**Information given:**
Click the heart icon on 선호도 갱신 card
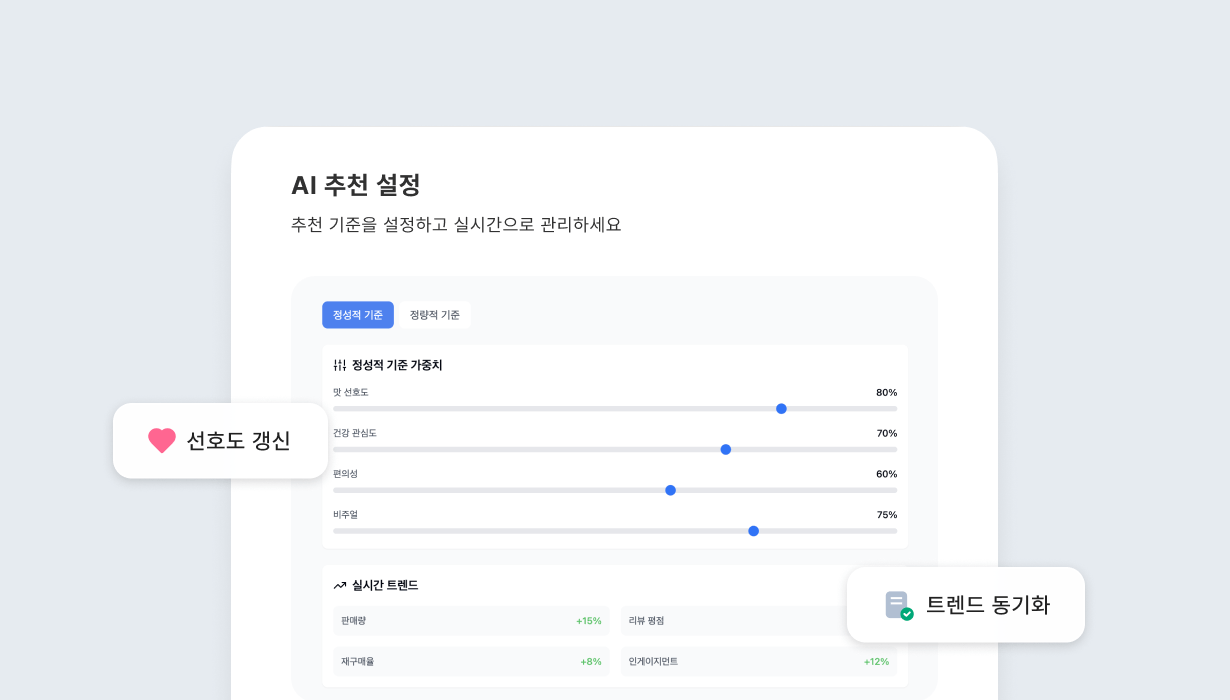Screen dimensions: 1230x700 coord(162,440)
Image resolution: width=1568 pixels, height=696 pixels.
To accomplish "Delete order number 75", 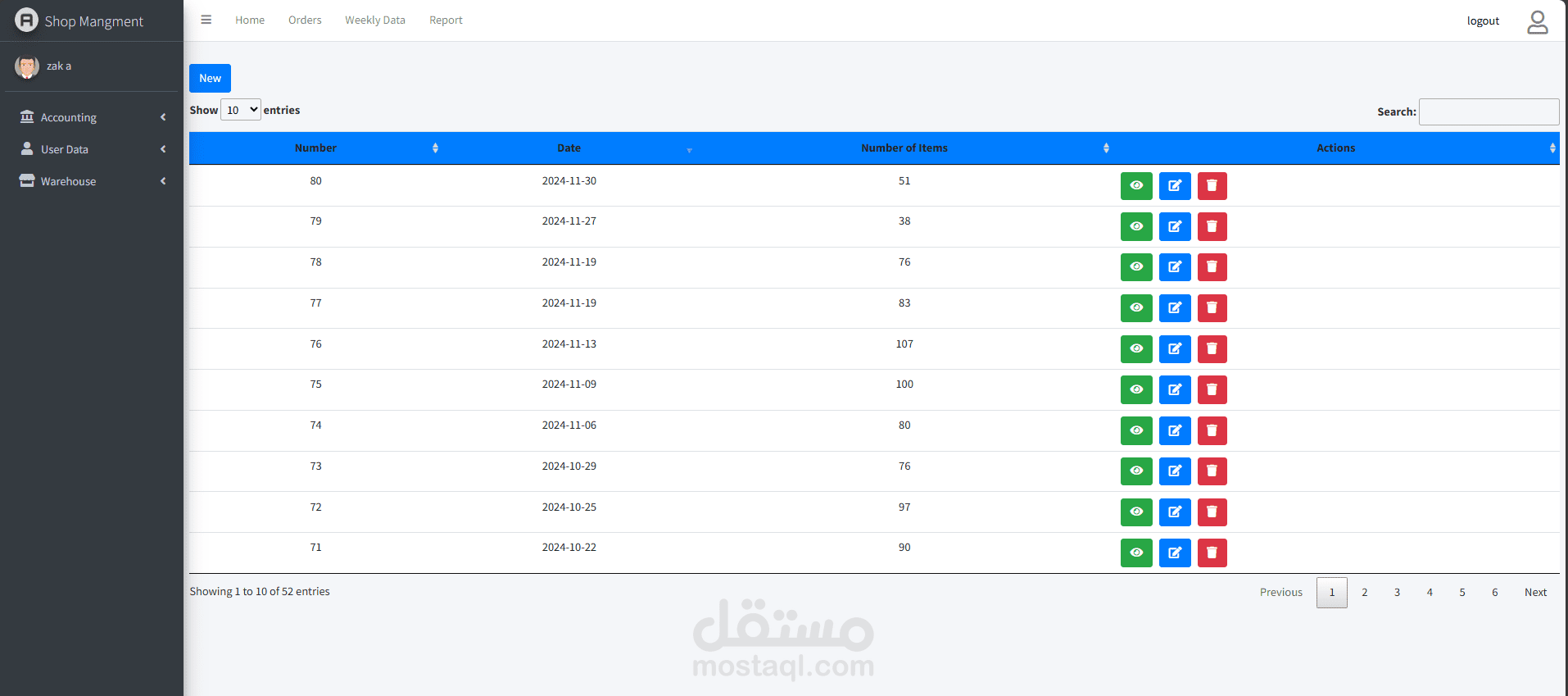I will pyautogui.click(x=1212, y=390).
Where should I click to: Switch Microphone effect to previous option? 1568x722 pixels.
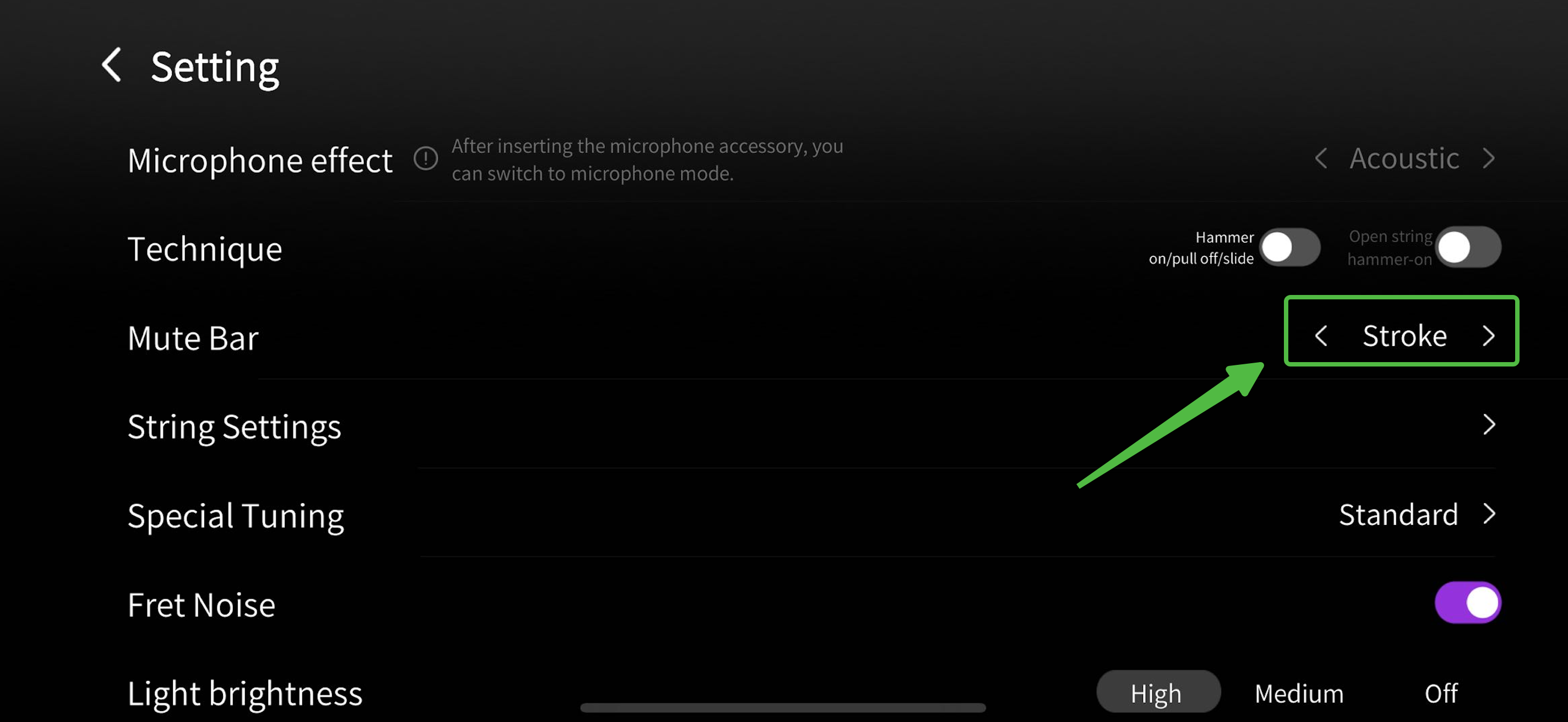[x=1320, y=158]
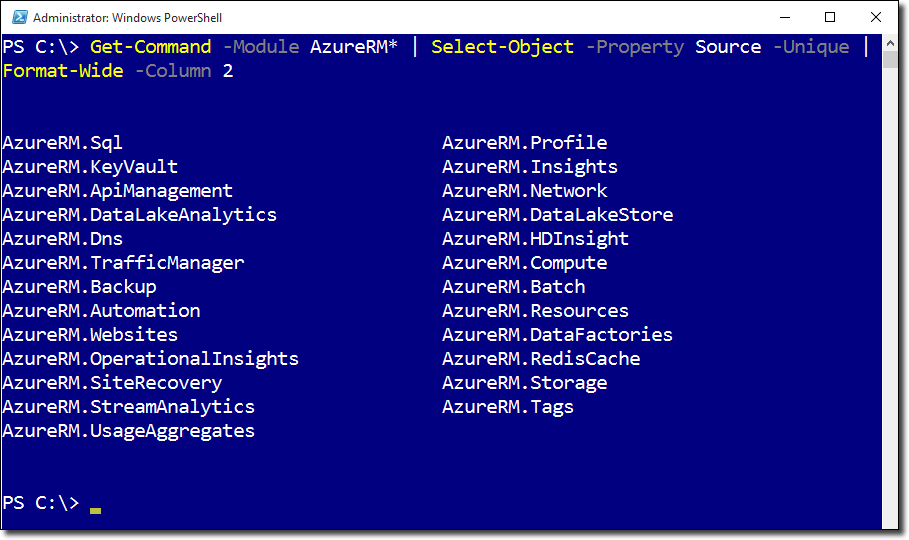Click the Format-Wide cmdlet text
Image resolution: width=909 pixels, height=540 pixels.
pyautogui.click(x=63, y=71)
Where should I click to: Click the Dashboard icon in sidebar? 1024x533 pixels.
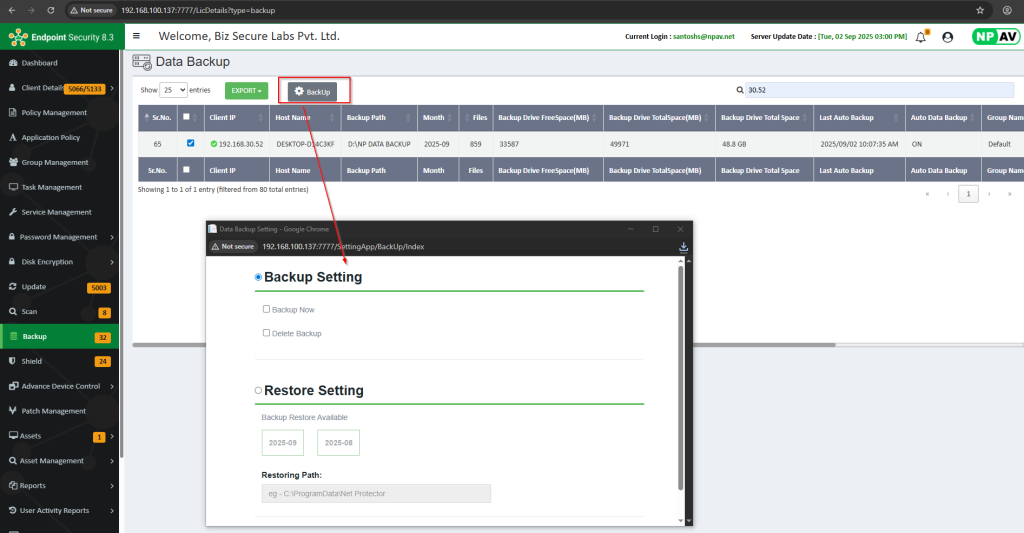(x=12, y=63)
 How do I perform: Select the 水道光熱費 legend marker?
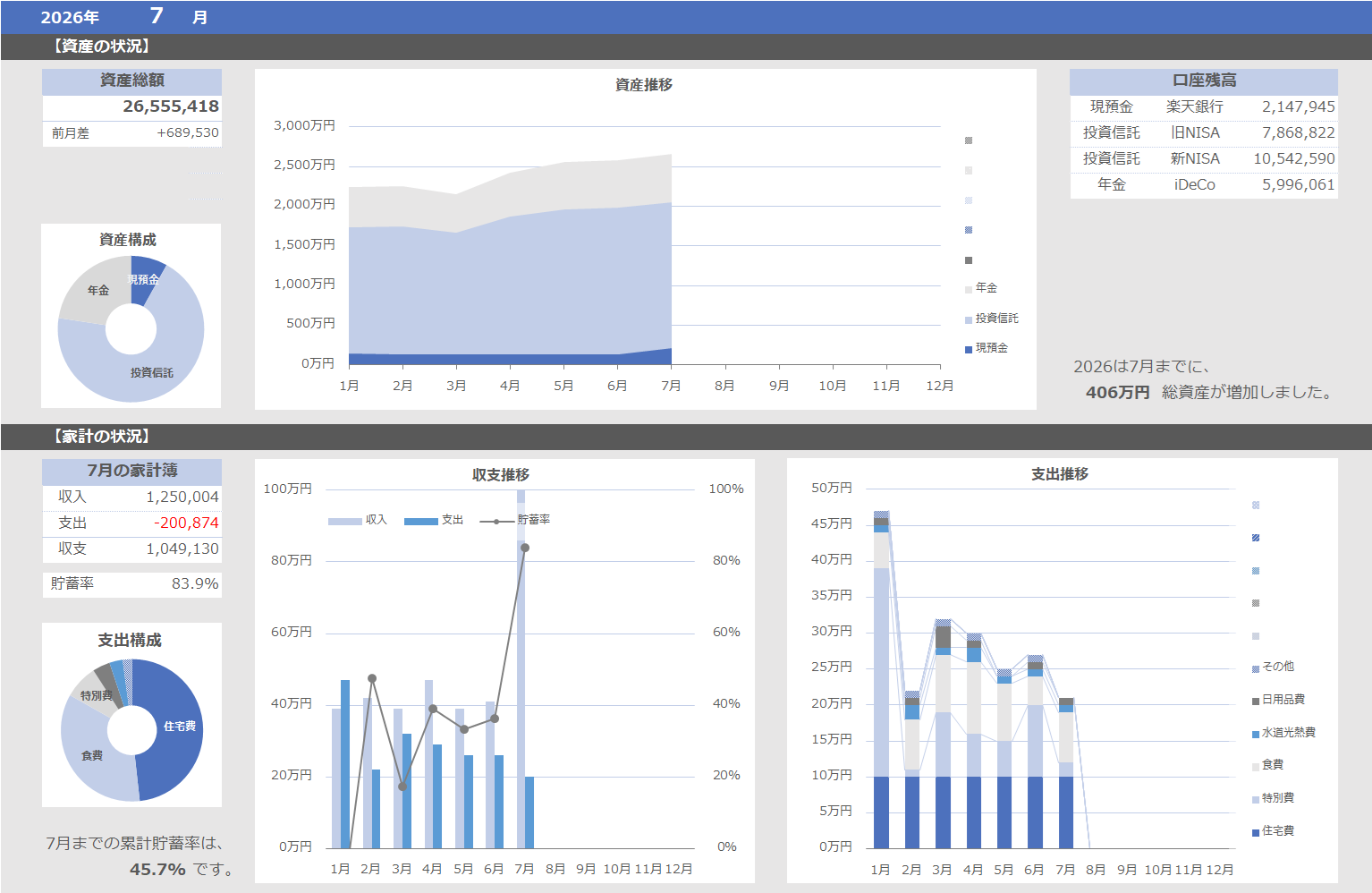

**Work task:** Starting at the line with "Where should I click to: Switch" and stopping at the final line of the material, reproduce each line exactly, both ends included. Leave the pictures out.

**The completed task:**
Where should I click to: Switch Microphone effect to previous option? 1568x722 pixels.
[x=1320, y=158]
Click the Format-Wide cmdlet text
Image resolution: width=909 pixels, height=540 pixels.
pyautogui.click(x=63, y=71)
Where should I click to: Click the Dashboard icon in sidebar? 1024x533 pixels.
(x=12, y=63)
 How do I perform: Select the 水道光熱費 legend marker?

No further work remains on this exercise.